From: Pietro Cerutti
Subject: Re: (declare (pure ...))
Date: Sat, 10 Feb 2024 09:53:00 +0000


On 10 Feb 2024, at 10:45, Al <frm.ml@mailgw.com> wrote:

On 2024-02-10 11:20, Pietro Cerutti wrote:

Both Haskell and CHICKEN ultimately compile to obiect code. That is not important: the important thing is the abstract machine you're programming against. This is why I specified "observable" in my previous reply.

I agree. And if we step out of the monadic framework for just a bit, you'll see that there's room for an abstract machine in which purity just means "does not set! globals". This would still let the optimizer know that globals do not need to be re-checked after such a procedure is invoked, for example. I'm not sure if csc really uses the full "referentially transparent" definition (i.e. memoize-able), or just the "does not modify globals" one.
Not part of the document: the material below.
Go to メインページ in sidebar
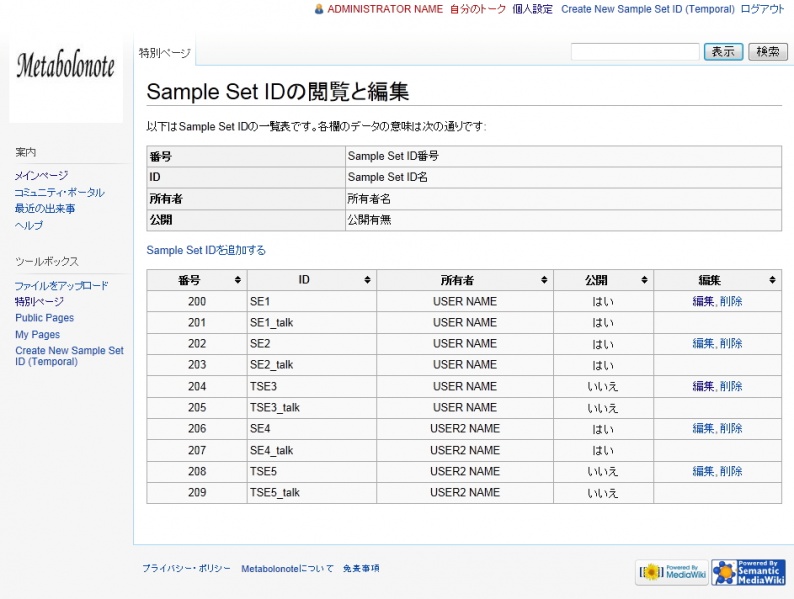The width and height of the screenshot is (794, 599). pyautogui.click(x=42, y=176)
On a practical level, I would be sad if vector-ref, for example, was "impure", and thus compiling a vector-ref invalidated all previously-checked globals for the current scope. Likewise, I would prefer to declare a procedure using vector-ref as pure, to let csc know that it does not modify globals (or the filesystem etc).

I don't see why vector-ref would be any less pure than, say, a let binding. Or do you mean vector-set! ?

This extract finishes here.